Otra historia de droga, pero de otro calibre: una mañana, al final del verano, la prisión se llenó de jueces, fiscales, policías y militares. Estos servidores del Estado no vinieron en una visita guiada o de inspección. Estaban todos detenidos. Tras la detención de dos capos de la droga hispano-marroquíes, Monir El Ramach y El Nene, que al parecer dieron algunos nombres tras unos interrogatorios brutales dirigidos por la Brigada Nacional de Policía Judicial, las autoridades marroquíes hicieron una auténtica redada entre sus propias filas en Tetuán. Entre los arrestados seguramente había culpables, pero también inocentes.

Por primera vez en la historia de Marruecos, la redada afectó a presidentes de tribunales de lo criminal, a fiscales, prefectos de la policía, un agente de la DST y un buen puñado de policías y militares. Había varios grupos en esta hornada: al primero, compuesto por magistrados y policías, no se le "molestó" físicamente. Al segundo grupo, el de los civiles, tampoco. Se dice que uno de estos últimos, un comerciante de muebles que presume de tener amistades en las altas esferas, estaría dispuesto a dar nombres que ningún juez de instrucción tendría el valor de consignar. El tercer grupo, el de los militares, sufrió visiblemente el martirio, es decir, la tortura. Transportado en helicóptero desde Tetuán y conducido con los ojos vendados a un lugar secreto, cerca del zoo de Temara, a las afueras de Rabat, el ayudante-jefe A. S. pasó un verdadero tormento, un tormento marroquí y moderno.

El martes 30 de septiembre, cuando me encontraba en la enfermería de la prisión, le oí quejarse de que le dolían los riñones. Le contaba a un policía detenido que había sufrido el calvario. En el lugar "secreto", tuvo derecho al método del "caliente y frío". Este siniestro método permite torturar sin dejar huellas visibles.

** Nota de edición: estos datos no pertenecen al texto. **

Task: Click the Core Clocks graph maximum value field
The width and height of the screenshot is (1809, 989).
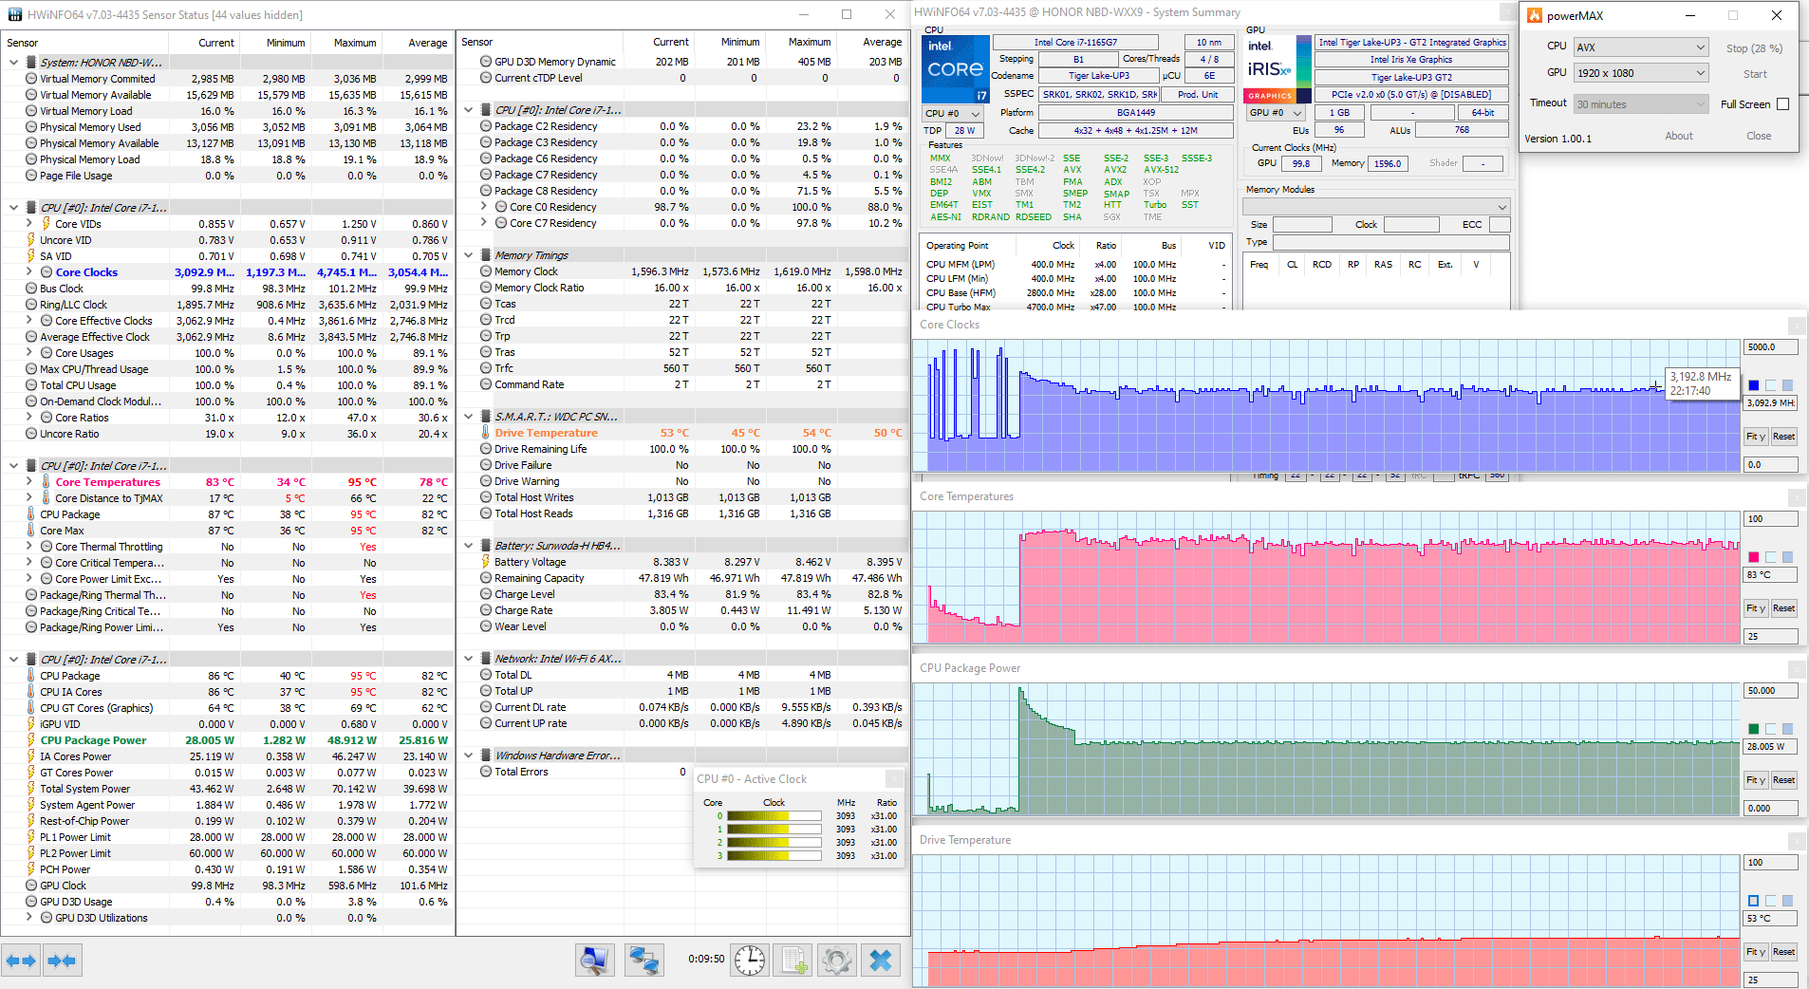Action: click(1769, 347)
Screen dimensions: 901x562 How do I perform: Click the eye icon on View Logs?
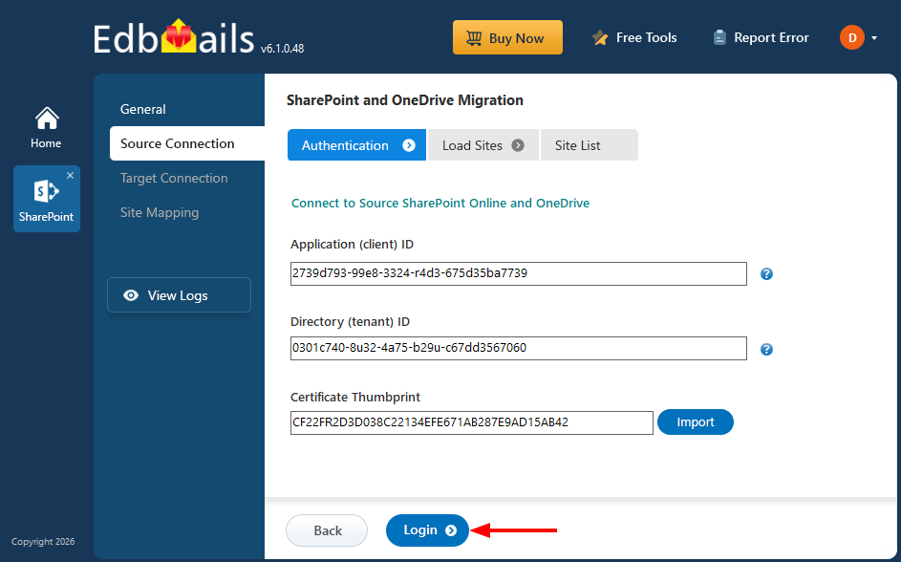pyautogui.click(x=131, y=295)
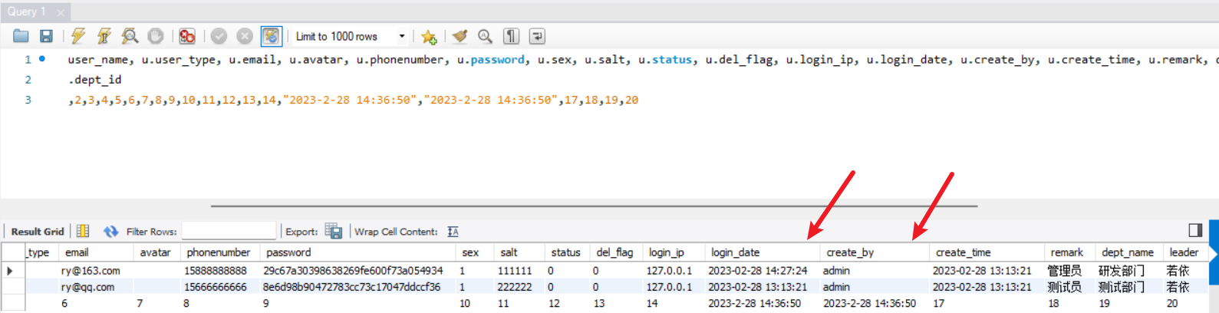Image resolution: width=1219 pixels, height=313 pixels.
Task: Export recordset using the Export icon
Action: [333, 231]
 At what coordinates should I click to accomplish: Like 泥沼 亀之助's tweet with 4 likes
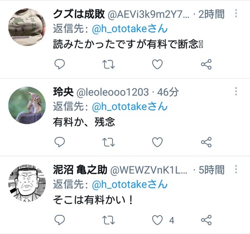157,220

Se ata al desgraciado a un ventilador de aire caliente, pegado a su pecho; después, en un determinado momento, se acerca otro ventilador, esta vez de aire frío, y se lo adosa a su espalda. Esta mezcla de temperaturas hace que la víctima se vuelva loca de dolor.

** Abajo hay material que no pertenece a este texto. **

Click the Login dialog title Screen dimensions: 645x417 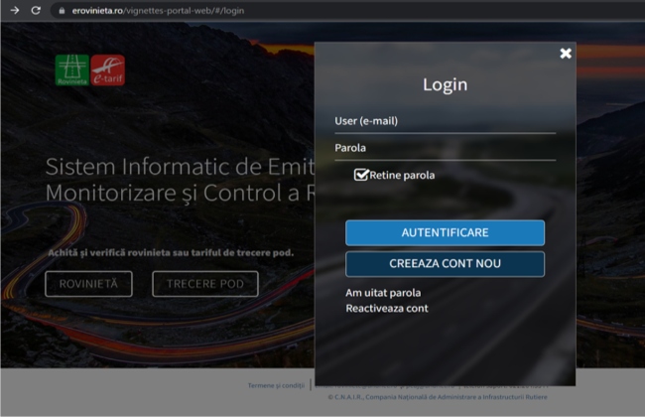pyautogui.click(x=445, y=85)
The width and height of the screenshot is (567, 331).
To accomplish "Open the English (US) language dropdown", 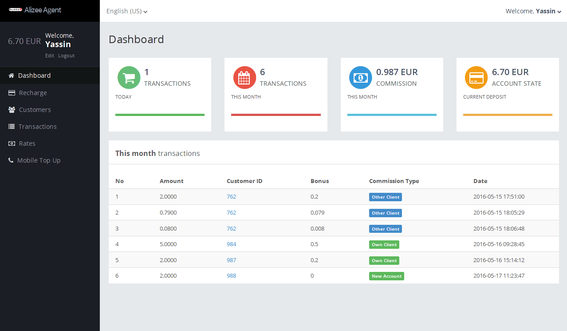I will tap(127, 11).
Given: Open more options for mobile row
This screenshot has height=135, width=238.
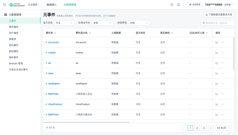Looking at the screenshot, I should point(223,53).
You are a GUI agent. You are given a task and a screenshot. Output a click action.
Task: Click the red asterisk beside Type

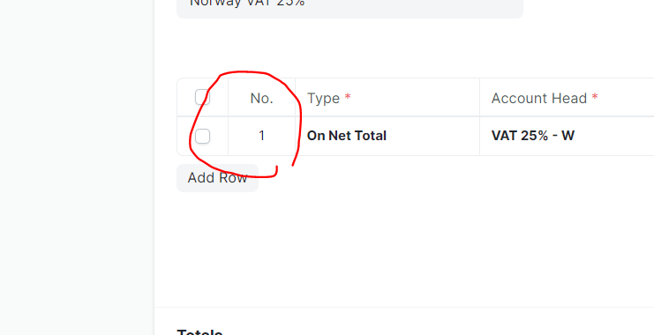[348, 98]
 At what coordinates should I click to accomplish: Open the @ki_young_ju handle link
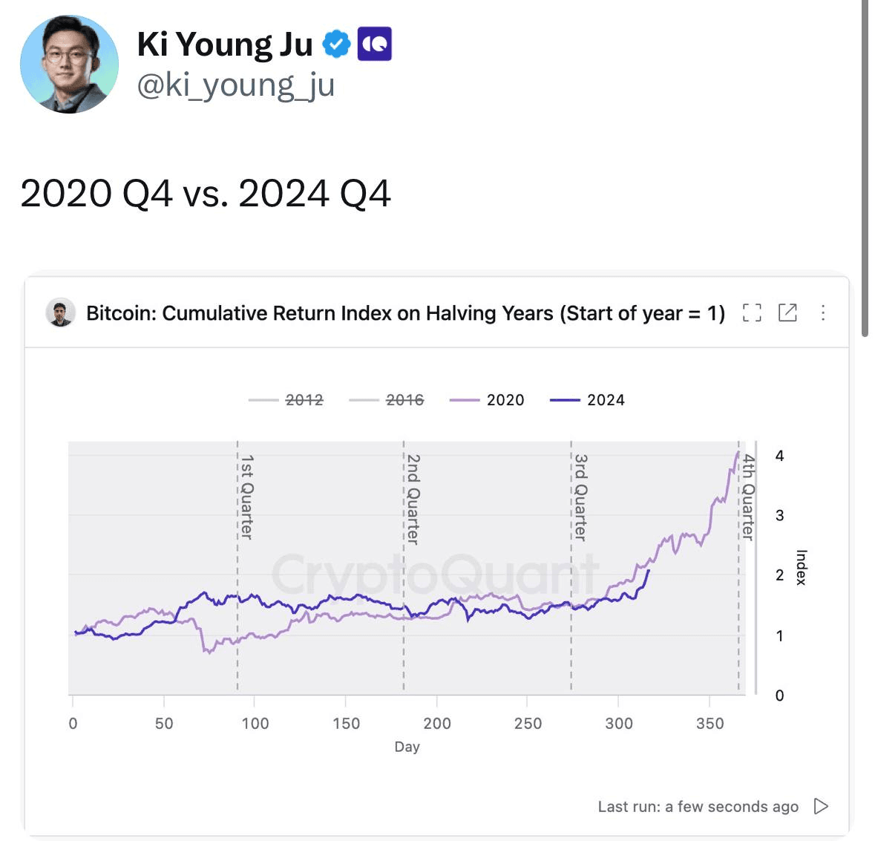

Y pensar que Marruecos se prepara para presentar ante la Comisión de Derechos Humanos de la ONU, en noviembre, un escrito que atestigua la inexistencia de la tortura en el reino. Sin embargo, basta con visitar la prisión de Salé, donde estoy alojado a la fuerza, a costa del Estado, para darse cuenta de que ciertas feas costumbres no han desaparecido.

En medio del edificio central hay un lugar, una especie de pequeña sala con rejas azotada por el viento, que los detenidos llaman con horror el "jardín". Un bello eufemismo para designar un lugar sin agua ni baños, donde se encadena durante días, con esposas en los pies y las manos, a los presos recalcitrantes, como en la Edad Media.

Un día, con motivo de la visita de mi abogado Jamai, decano del Colegio de Abogados y presidente del Observatorio de Prisiones, le mostré este lugar infame. Gritó: "No tienen derecho".